### TO DO
Exclude the pictures and reproduce exactly the lines that run from the one holding "Open the Profile dimensions dropdown" to the end of the entries below.

·····

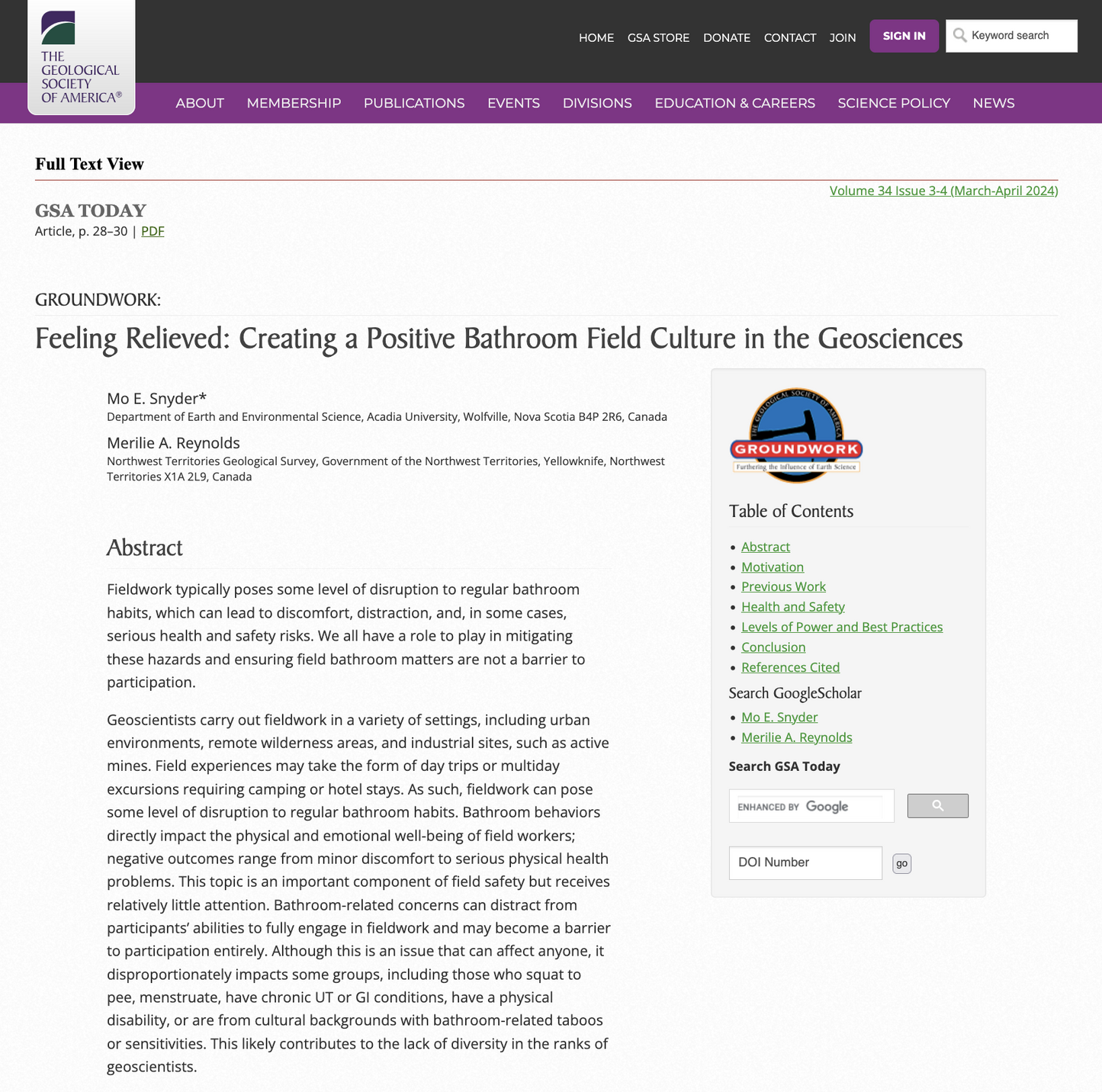Click the DONATE link in the header
Screen dimensions: 1102x1092
(x=726, y=37)
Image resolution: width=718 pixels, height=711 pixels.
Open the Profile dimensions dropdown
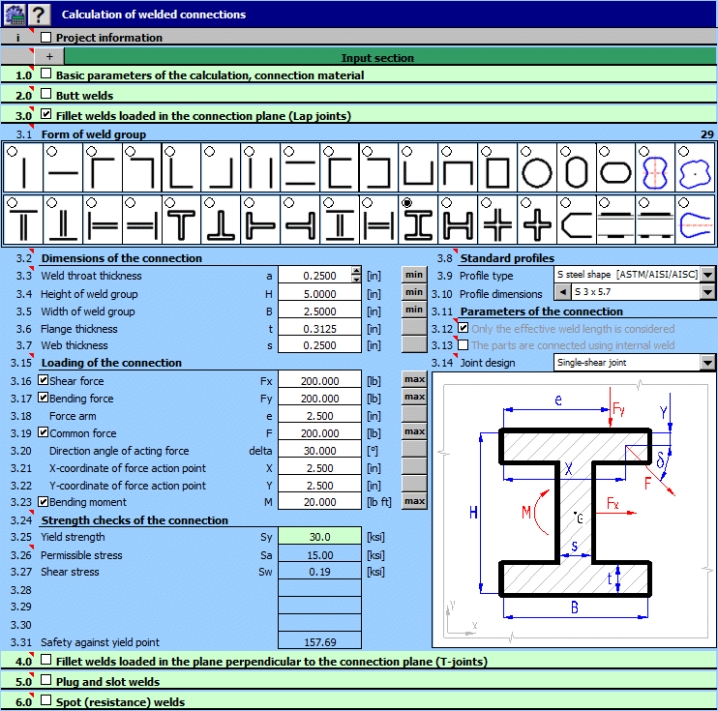[708, 294]
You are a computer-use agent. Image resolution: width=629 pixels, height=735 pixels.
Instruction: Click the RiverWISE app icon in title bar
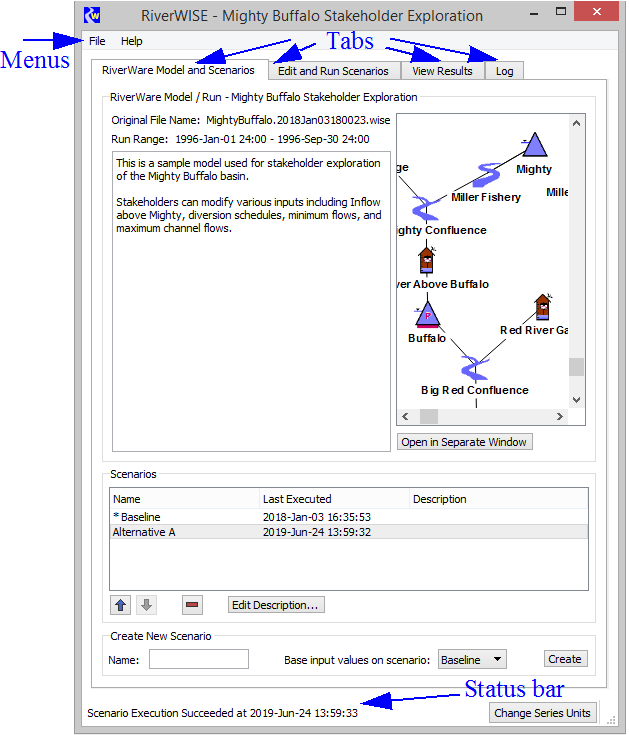[93, 15]
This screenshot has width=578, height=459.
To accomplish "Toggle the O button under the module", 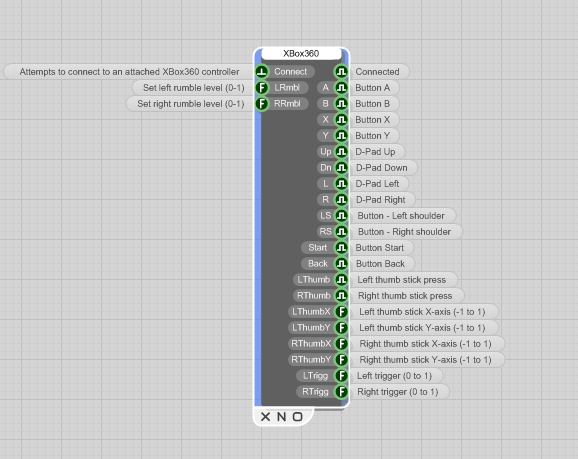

·····

### RESULT OF THIS TASK
Open the Profile dimensions dropdown
[708, 294]
You are a computer-use agent. Image resolution: width=629 pixels, height=735 pixels.
Instruction: Click the RiverWISE app icon in title bar
[93, 15]
This screenshot has width=578, height=459.
To accomplish "Toggle the O button under the module", 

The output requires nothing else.